The Tea Party As A Religion, Ctd

Dreher makes the same analogy I did:

Can the Tea Partiers’ beliefs be falsified? I don’t think they can be. I mean, is there any evidence that could convince them that the fault here lies with themselves, in the way they conceive politics, and in the way they behaved? It sure doesn’t look like it. In that sense, they think of politics as a kind of religion. It’s not for nothing that the hardcore House members stood together and sang “Amazing Grace” as the impossibility of their position became ever clearer. They really do bring a religious zealotry to politics.

Let me hasten to say that I’m not endorsing the “Christianist” meme, which I find far too reductive, among other things.

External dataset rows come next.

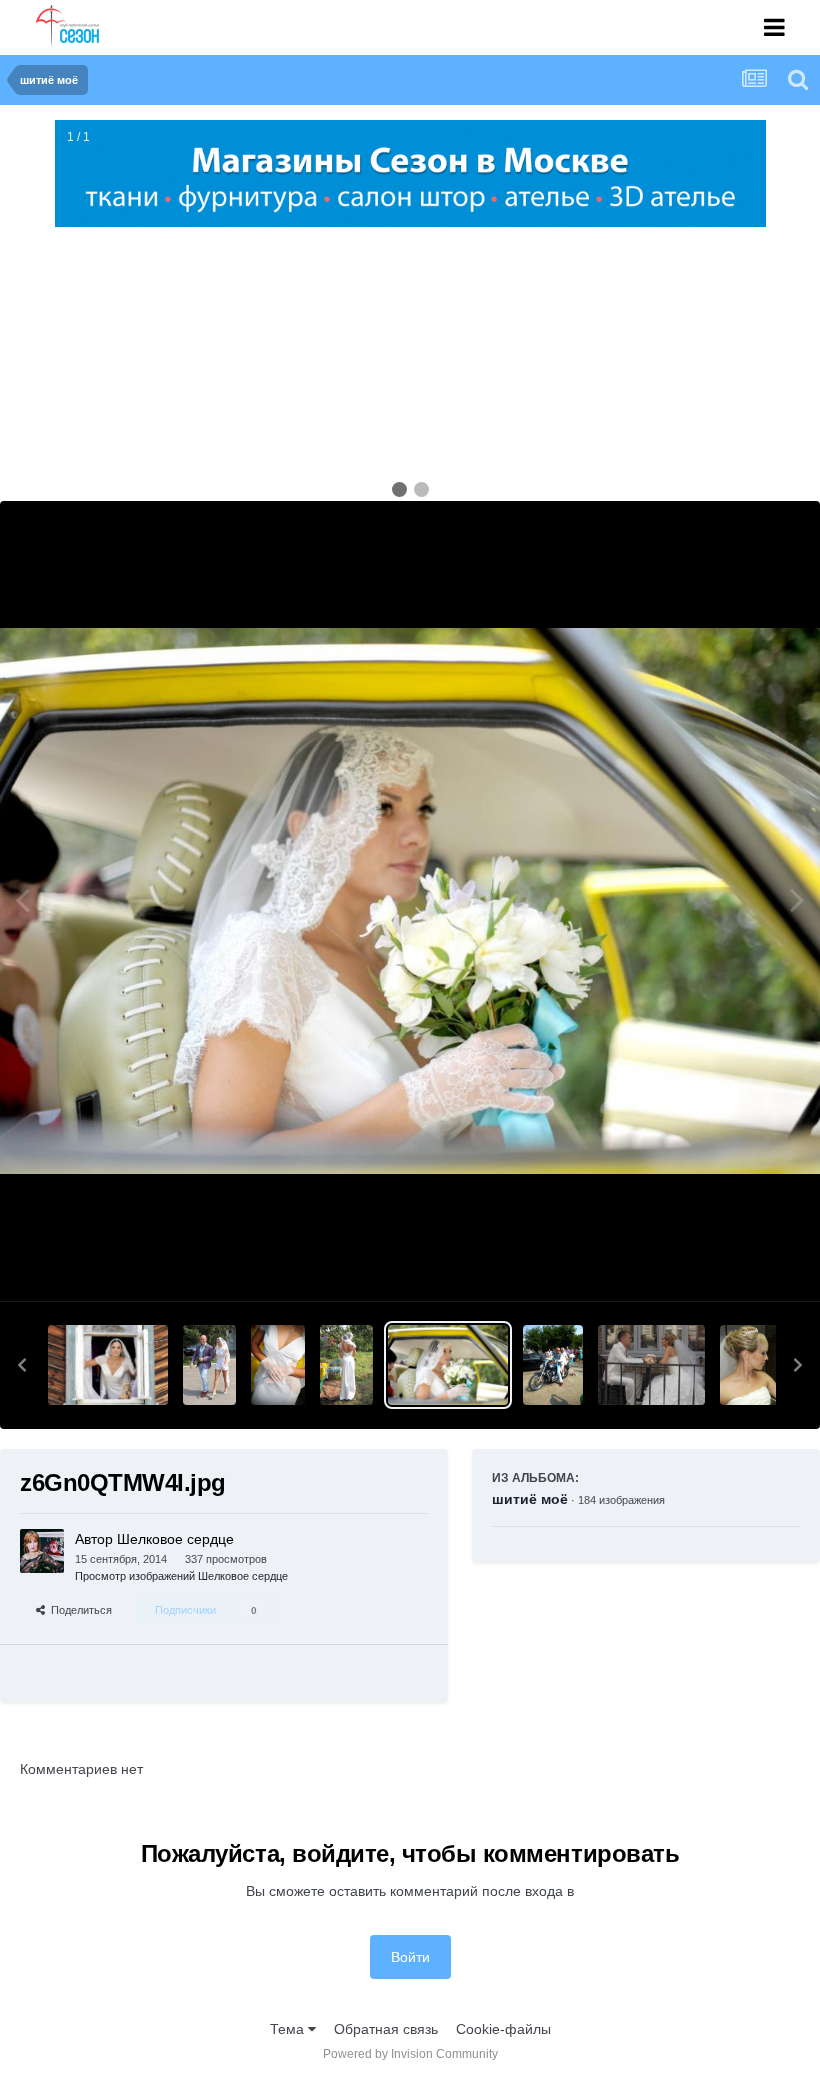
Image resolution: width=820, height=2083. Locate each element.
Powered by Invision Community (410, 2054)
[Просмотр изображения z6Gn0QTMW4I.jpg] (448, 1365)
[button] (22, 1365)
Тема (289, 2029)
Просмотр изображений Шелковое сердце (181, 1576)
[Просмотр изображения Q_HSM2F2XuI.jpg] (553, 1365)
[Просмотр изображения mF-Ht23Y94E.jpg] (651, 1365)
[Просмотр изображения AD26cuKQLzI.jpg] (346, 1365)
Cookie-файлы (503, 2029)
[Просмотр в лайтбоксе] (410, 901)
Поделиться (78, 1610)
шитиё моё (530, 1499)
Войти (410, 1957)
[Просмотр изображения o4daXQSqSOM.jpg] (209, 1365)
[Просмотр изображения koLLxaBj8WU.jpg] (277, 1365)
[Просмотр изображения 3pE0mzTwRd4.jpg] (108, 1365)
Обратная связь (386, 2029)
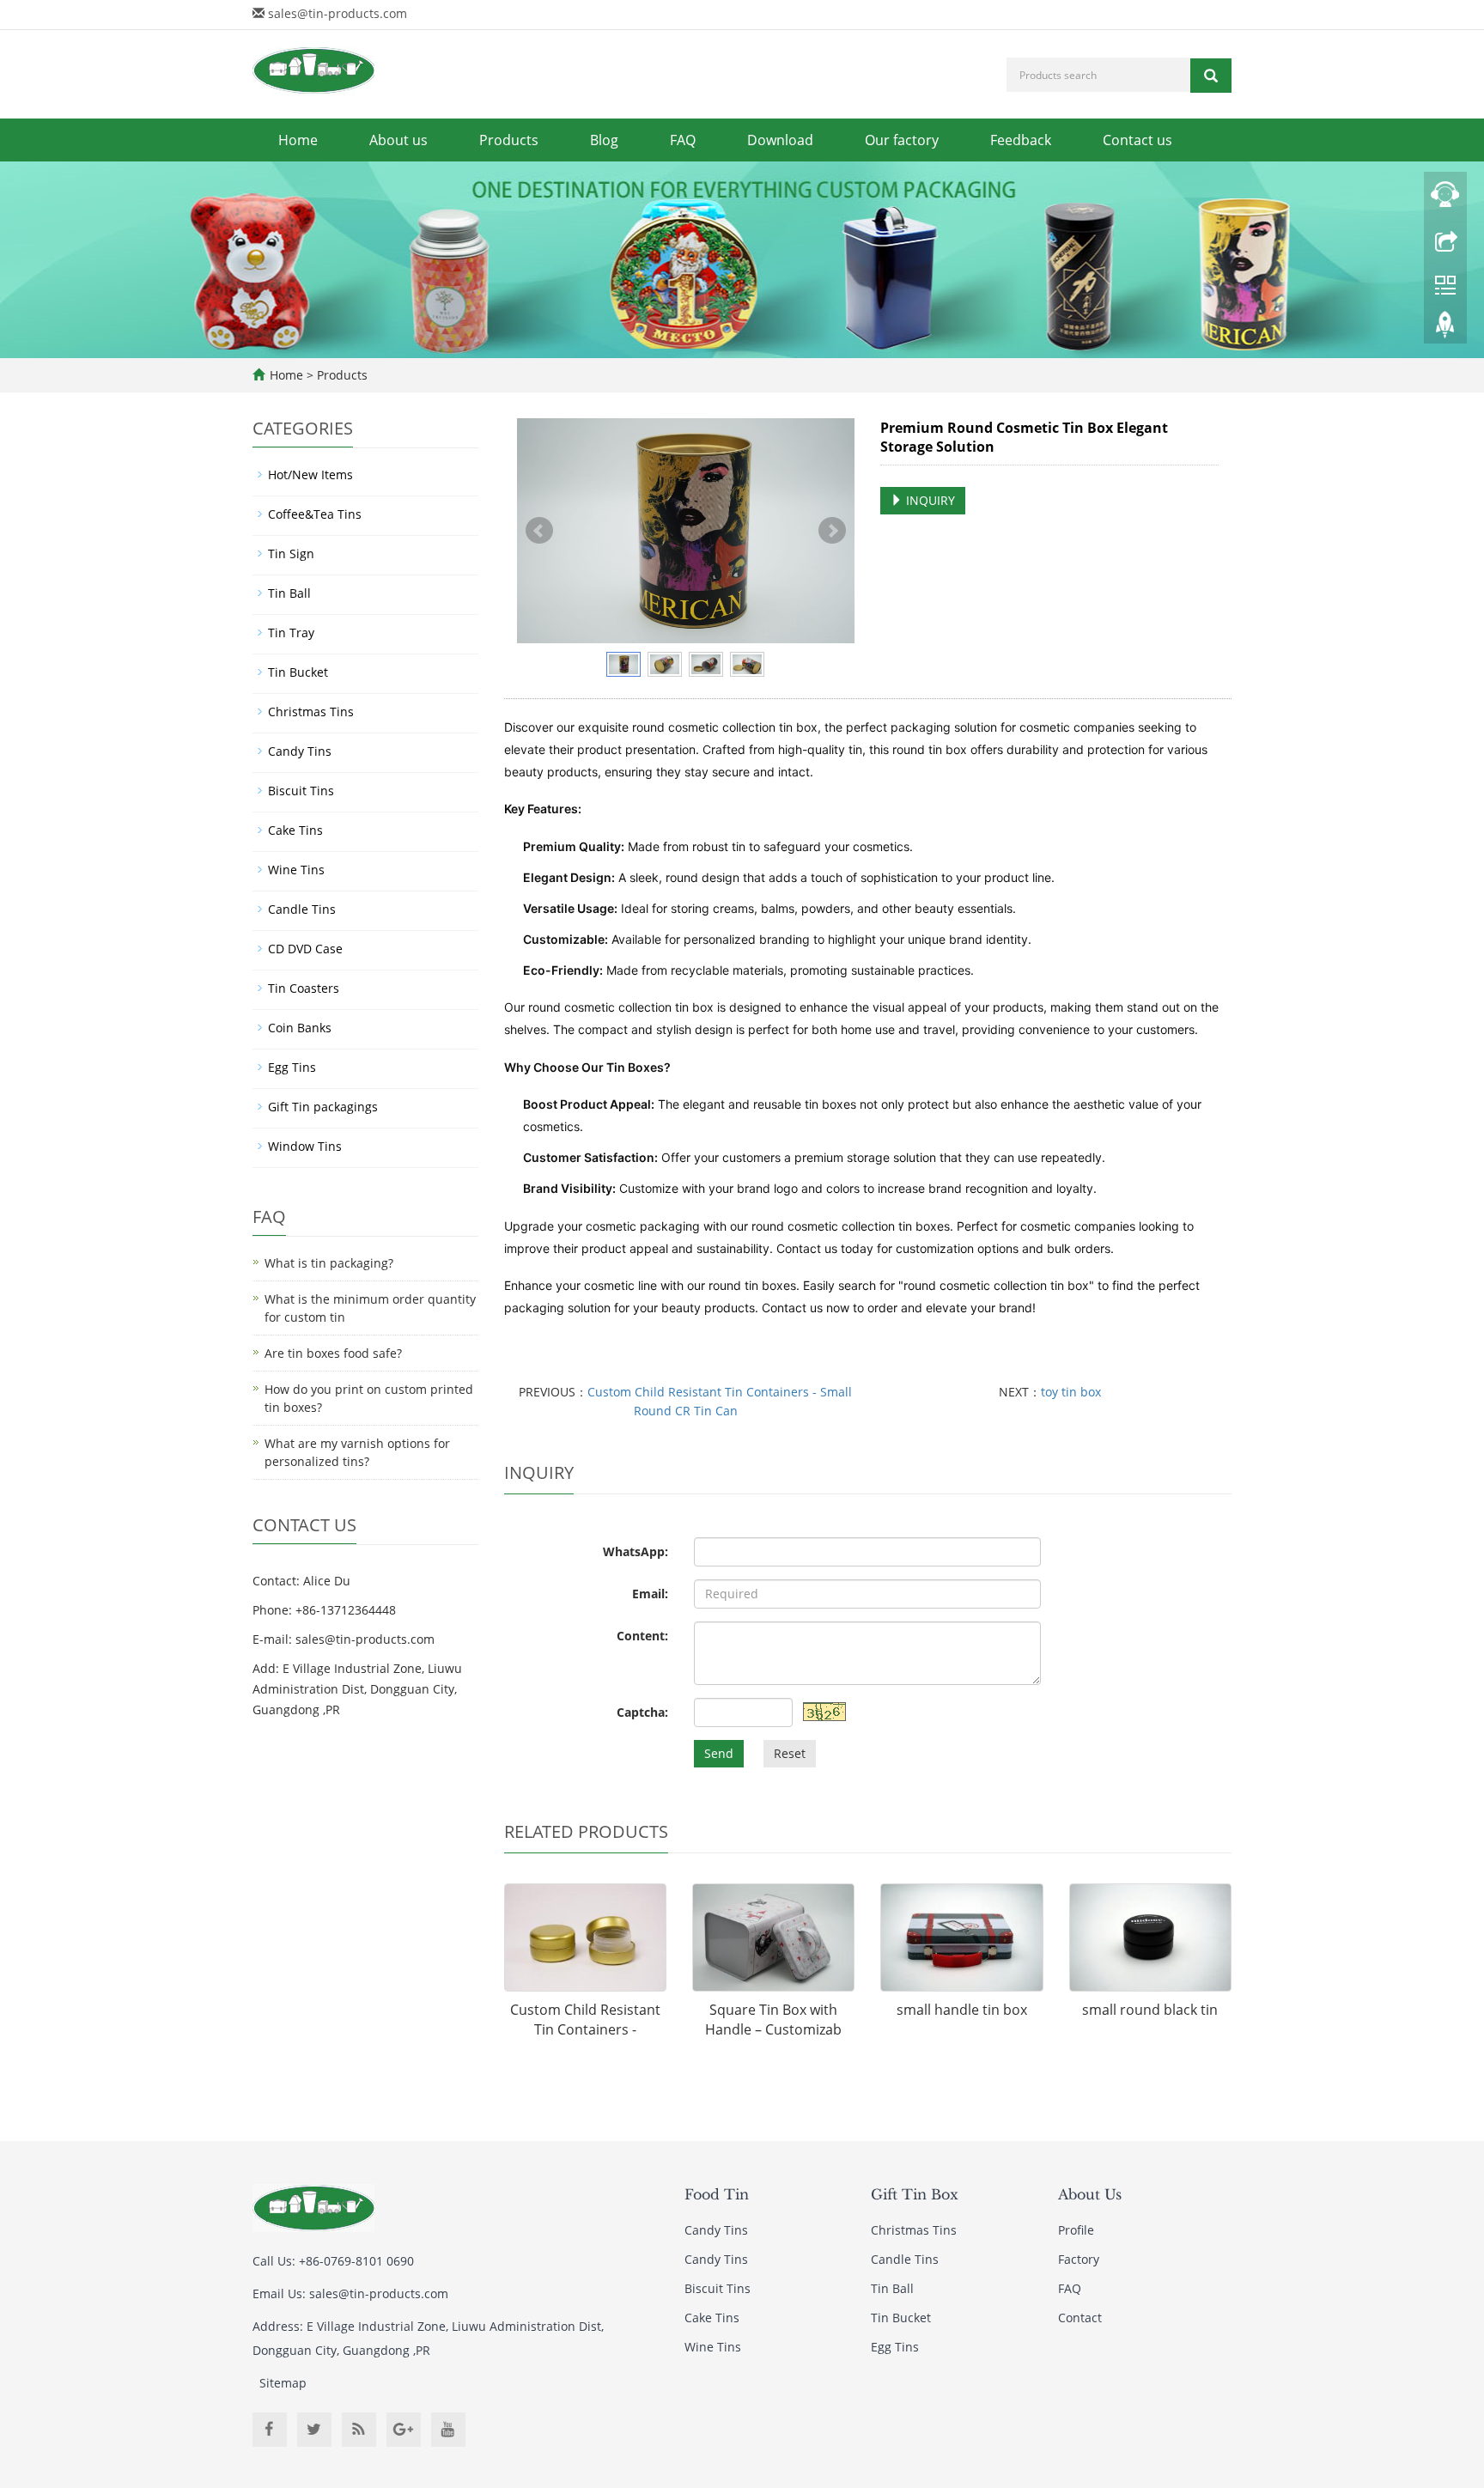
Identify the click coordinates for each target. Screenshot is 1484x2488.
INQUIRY (929, 500)
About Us (1090, 2194)
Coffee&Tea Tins (315, 514)
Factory (1078, 2259)
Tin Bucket (298, 672)
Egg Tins (292, 1067)
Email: (650, 1593)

Besides, many of the Tea Partiers and fellow travelers are not motivated by religious faith, but by a religious-like zeal for their political ideology. It was like this on the Right before the advent of the Tea Party. There has long been a sense on the Right that the movement must be vigilant against the backsliders and compromisers, who will Betray True Conservatism if you give them the chance. Again, the religious mindset: politics as a purity test. In this worldview, a politician who compromises sells out the True Faith — and faith, by definition, does not depend on empirical observation to justify itself.

Millman points out that treating politics as religion makes getting a majority near impossible:

In order to persuade someone, you have to be willing to entertain the possibility that there are multiple ways of looking at something, that there are arguments on both sides (albeit presumably better ones on your own), and that it is right and proper for someone to expect to be persuaded of the rightness of your position rather than merely be told what it is. That the truth is not self-evident, but contested, continuously. If entertaining that possibility is threatening to your faith, you won’t do it. If you don’t do it, you won’t be very persuasive to people who don’t already believe. Of course, you make make some converts of people who are looking for a new faith. But those who don’t convert will remain unpersuaded.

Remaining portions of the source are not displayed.